Das 2022 aufgelegte Brückenmodernisierungsprogramm des Bundesverkehrsministeriums greife zu kurz. Es nehme lediglich das sogenannte Kernnetz stark belasteter Autobahnen in den Blick, argumentiert T&E. 4.000 Brücken sollen innerhalb von zehn Jahren saniert werden, weitere 4.000 langfristig folgen. Für T&E ist das unzureichend. Mindestens 5.905 Brücken müssen komplett ersetzt werden, weitere über 10.000 sind so belastet, dass auch bei ihnen ein Neubau wahrscheinlich ist, so die Einschätzung.
„Dass viele Brücken im deutschen Straßennetz in einem schlechten Zustand sind, war schon lange absehbar“, heißt es im Bericht von T&E. Viele Bauwerke stammen aus den 1970er Jahren, sie wurden schlicht für eine andere Belastung konzipiert. Immer häufiger müssen Brücken kurzfristig gesperrt werden, weil Sicherheitsmängel akut werden. So zum Beispiel die Ringbahnbrücke auf der A100 in Berlin, im März 2025.

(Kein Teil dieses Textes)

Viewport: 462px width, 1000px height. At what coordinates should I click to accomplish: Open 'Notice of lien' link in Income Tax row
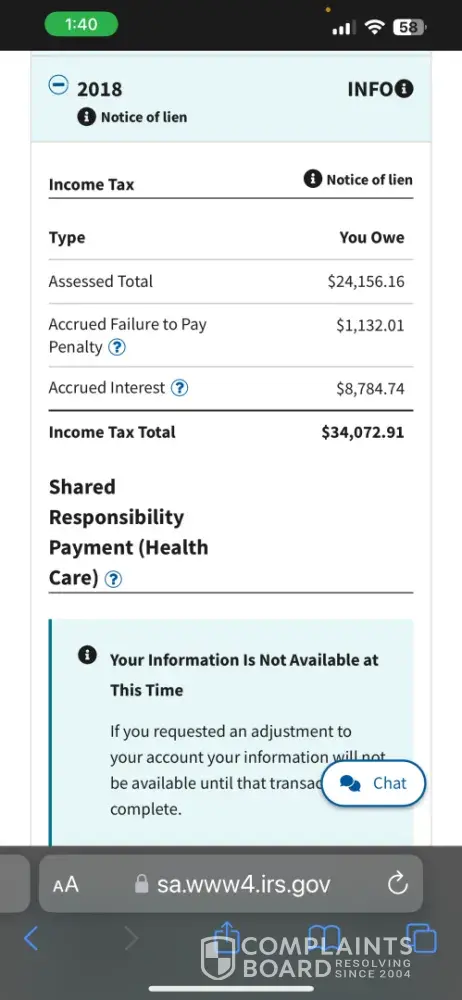[369, 180]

Der Zustand der Brücken variiert regional deutlich. Besonders kritisch ist die Lage in den Stadtstaaten Berlin, Hamburg und Bremen – hier sind viele Brücken deutlich überlastet. In Nordrhein-Westfalen ist der Anteil der dringend sanierungsbedürftigen Brückenfläche doppelt so hoch wie in Bayern. Erfreulicher sieht es in den ostdeutschen Flächenländern aus: Hier wurden viele Brücken in den 1990er Jahren errichtet – bereits mit Blick auf höhere Verkehrslasten.

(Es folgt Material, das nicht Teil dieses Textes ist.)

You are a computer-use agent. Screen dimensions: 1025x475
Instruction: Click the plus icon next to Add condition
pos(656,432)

T&E sieht die nächste Bundesregierung in der Pflicht. Anstatt immer neue Straßen zu bauen, müsse die Sanierung bestehender Infrastruktur oberste Priorität haben. Auch die finanzielle Unterstützung für Kommunen müsse deutlich ausgebaut werden. Denn oft fehlt es gerade dort an Mitteln, um dringend nötige Erhaltungsmaßnahmen anzugehen – mit teils dramatischen Folgen, wie der Teil-Einsturz der Carolabrücke in Dresden im September 2024 zeigte.